Sat, 15 Sep 2001

An age-old problem

In an effort to improve the local transportation system, the Jakarta administration had planned to take over state-owned public bus operator PPD. But the plan was canceled this week because the bus company has too many internal problems. If one had time to look into the problems one would find that the company deserves to be included in a "Believe it or Not" corner of a newspaper.

PPD, a well established public bus operator owned by the Ministry of Transportation, has been in the red for the last 16 years due to mismanagement. While also burdened with an oversized workforce of 5,000, it has had to provide public transportation. Last year, PPD suffered a loss of Rp 400 billion (US$44 million) and it is now reliant on government subsidies amounting to Rp 2.3 billion a month to cover its Rp 8 billion monthly expenditure.

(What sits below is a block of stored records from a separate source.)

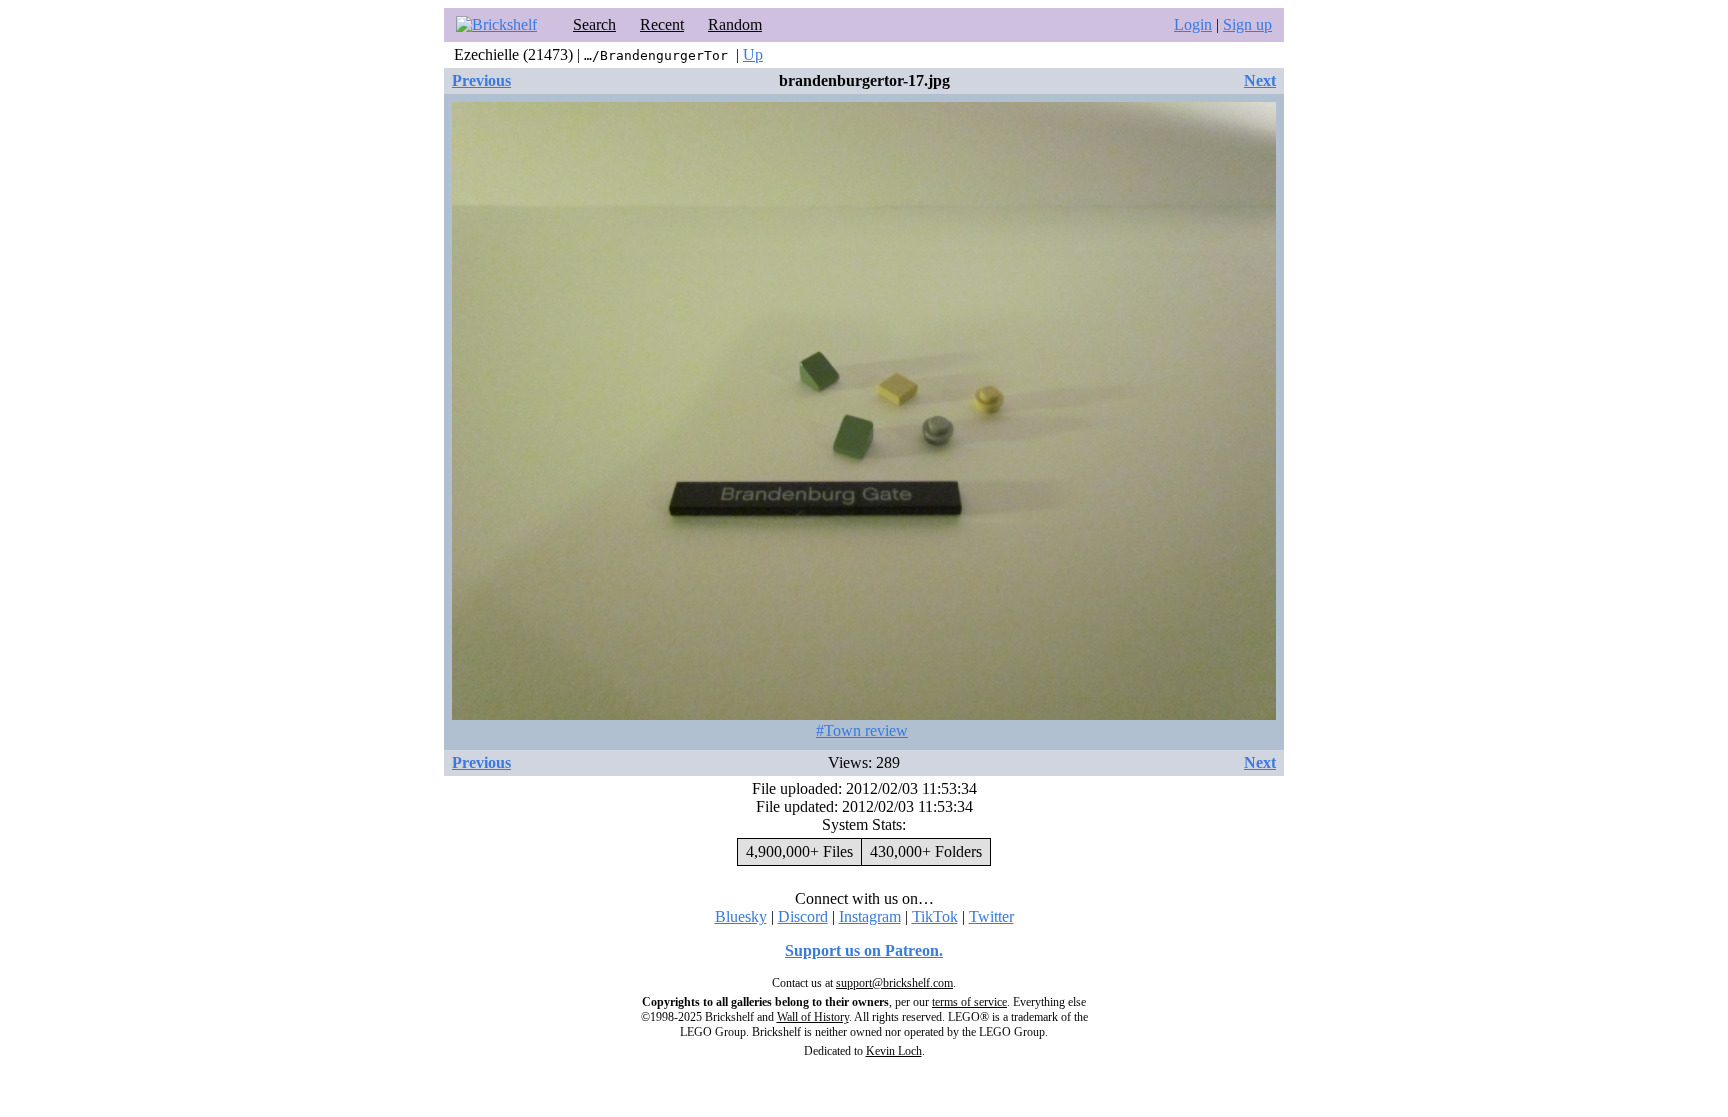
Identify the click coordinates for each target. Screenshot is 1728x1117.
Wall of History (813, 1017)
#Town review (862, 730)
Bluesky (741, 916)
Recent (662, 24)
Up (753, 54)
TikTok (935, 916)
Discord (803, 916)
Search (594, 24)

The company operates 454 public buses that serve 67 routes in the capital. The fleet consists of 265 regular and express buses and 189 buses that are air-conditioned, while 19 buses are rented out from private operators. Meanwhile, the company has 489 inoperable buses left idle at its 16 bus depots. However extraordinary this may appear, it is the state of Jakarta's public transportation today.

Overcrowded public buses edging their way along jam-packed streets have been part of Jakarta's landscape for the past three decades but no solution has been found to rid the capital of this hopelessly inefficient situation. One would not be exaggerating to say that the local public transportation system is one of the world's worst. And tomorrow does not promise to be any better.

The situation becomes all too obvious if you have to use public transportation. Once you take a city bus here you soon experience a dehumanizing process, where your value is reduced to the Rp 900 (10 U.S. cents) one-way fare you pay for any distance, sitting or standing, wedged in between other sweaty passengers.

Most of the time it is virtually impossible to get a seat because the driver tries to fill the already overcrowded vehicle with even more people. Safety is not guaranteed here and the speed is limited by how crowded the street is at a given time. Some 11,865 public buses are currently in operation, which includes only 1,078 that are fully air-conditioned, serving the city's 10 million population. The buses are part of the 1.9 million vehicles that travel the city's streets every day.

Although there is a desperate need to overcome this situation, in the current economic crisis the city is not in a position to think about modern projects like an efficient, cost-effective public transportation system or a multilevel interchange and underground system because it is finding it difficult enough just subsidizing public bus operators, which are severely short of spare parts.

The only and best solution might be the building of outer-ring roads in order to ease road congestion within the city.